She picked pallative care physician for now.

Wikipedia and Stanford Philosophy outlines philosophy on permitting suicide.

  • 7
    This question is rambling and appears to be asking what the best undergraduate major is for a particular person's preferences. I think it's about undergraduate admissions. – Anonymous Physicist Aug 4 '19 at 7:40
  • Any academic career is probably a bad idea for this purpose : What she needs is enough income and lots of free time. – Flyto Aug 6 '19 at 23:17

As her life calling, she is passioned to normalize and fight for voluntary physician-assisted suicide FOR CONSENTING RATIONAL ADULTS. Obviously she wants full-time job that pays more than minimum wage. She's thinking professor.

It is nice to hear that your daughter has some fire in her belly. Nevertheless, one of the most basic premises of the value of tertiary education is that it challenges views that students have formed in secondary school, or via imitation of their parents. Tertiary education is designed to expose students to the full spectrum of arguments on matters like this, to allow them to assess their previously held views in an open-minded and evidence-based manner. The existing views of students are generally challenged with counter-argument, and they are encouraged to formulate their views in light of knowledge of academic argument. The idea of having a teenager enter tertiary education with a fixed and inflexible view of euthanasia ---let alone holding it as a "life calling"--- is contrary to the requirements of tertiary education.

SOURCE MATERIAL ::
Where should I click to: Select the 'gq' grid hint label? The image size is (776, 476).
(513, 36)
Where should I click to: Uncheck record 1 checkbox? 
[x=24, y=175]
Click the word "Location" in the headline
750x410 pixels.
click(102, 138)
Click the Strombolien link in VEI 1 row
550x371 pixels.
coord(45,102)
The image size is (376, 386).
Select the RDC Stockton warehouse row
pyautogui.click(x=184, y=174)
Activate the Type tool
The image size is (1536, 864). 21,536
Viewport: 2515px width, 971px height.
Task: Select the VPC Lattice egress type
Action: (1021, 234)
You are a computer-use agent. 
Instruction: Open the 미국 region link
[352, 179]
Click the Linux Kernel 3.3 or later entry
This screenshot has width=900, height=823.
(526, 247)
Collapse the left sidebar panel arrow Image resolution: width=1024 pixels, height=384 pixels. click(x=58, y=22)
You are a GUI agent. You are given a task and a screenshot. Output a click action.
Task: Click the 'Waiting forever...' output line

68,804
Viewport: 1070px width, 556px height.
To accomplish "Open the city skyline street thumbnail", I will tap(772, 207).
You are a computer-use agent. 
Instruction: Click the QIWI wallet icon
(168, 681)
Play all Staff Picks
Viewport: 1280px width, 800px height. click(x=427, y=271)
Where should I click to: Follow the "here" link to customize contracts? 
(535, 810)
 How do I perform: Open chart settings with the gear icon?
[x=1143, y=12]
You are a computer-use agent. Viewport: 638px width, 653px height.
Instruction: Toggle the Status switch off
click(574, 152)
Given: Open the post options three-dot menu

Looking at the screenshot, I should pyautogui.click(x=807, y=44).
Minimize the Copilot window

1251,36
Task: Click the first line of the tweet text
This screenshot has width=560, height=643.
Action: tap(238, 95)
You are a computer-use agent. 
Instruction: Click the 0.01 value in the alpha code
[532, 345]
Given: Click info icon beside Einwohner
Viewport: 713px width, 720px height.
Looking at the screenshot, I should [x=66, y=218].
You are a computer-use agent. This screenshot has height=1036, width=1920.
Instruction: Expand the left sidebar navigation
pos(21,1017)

PROBLEMS AND TASKS ::
- A) Translate this sentence from the excerpt on a daughter's career plans and physician-assisted suicide into Spanish: "Tertiary education is designed to expose students to the full spectrum of arguments on matters like this, to allow them to assess their previously held views in an open-minded and evidence-based manner."
- B) Extend the excerpt on a daughter's career plans and physician-assisted suicide, picking up after its final sentence.
The listing comes from a different source than the page excerpt.

TASK-BY-TASK ANSWERS ::
- A) La educación terciaria está diseñada para exponer a los estudiantes a todo el espectro de argumentos sobre asuntos como este, para permitirles evaluar sus opiniones previamente sostenidas de una manera abierta y basada en la evidencia.

- B)
The premise of your argument is that your daughter should pursue a career as a professor in order to most effectively advocate the views of her teenage self. However, the very process of educating herself in this topic gives no guarantee that her existing view will remain fixed. Certainly your daughter could attend university and study philosophy, which covers the ethics of this matter. A degree in philosophy would cover theories and issues in moral and political philosophy, and this would put her in a good position to become highly educated on the topic of euthanasia, and public policies relating to euthanasia. You should not assume that this process will keep her existing views fixed and merely give her "ammunition" to argue her existing position. It is entirely possible that this experience will change her view on the issue, or she might find something else more interesting to her, and change her "life calling".

A much better approach for your daughter would be for her to enroll in university in a field of interest to her, and with an open-minded view that leaves room for her to challenge and reconsider her existing views on any subject of study. If she is passionate about the ethics and politics of euthanasia then a degree in philosophy is probably a pretty good fit for now. The experience of tertiary education is likely to open her up to a range of interesting topics and views, and she will then be in a better position to determine what she wants to do with her life, and how to pursue this as a profession. Perhaps she will become a professor of ethics; perhaps not.

(And yes, a professor is paid substantially more than minimum wage.)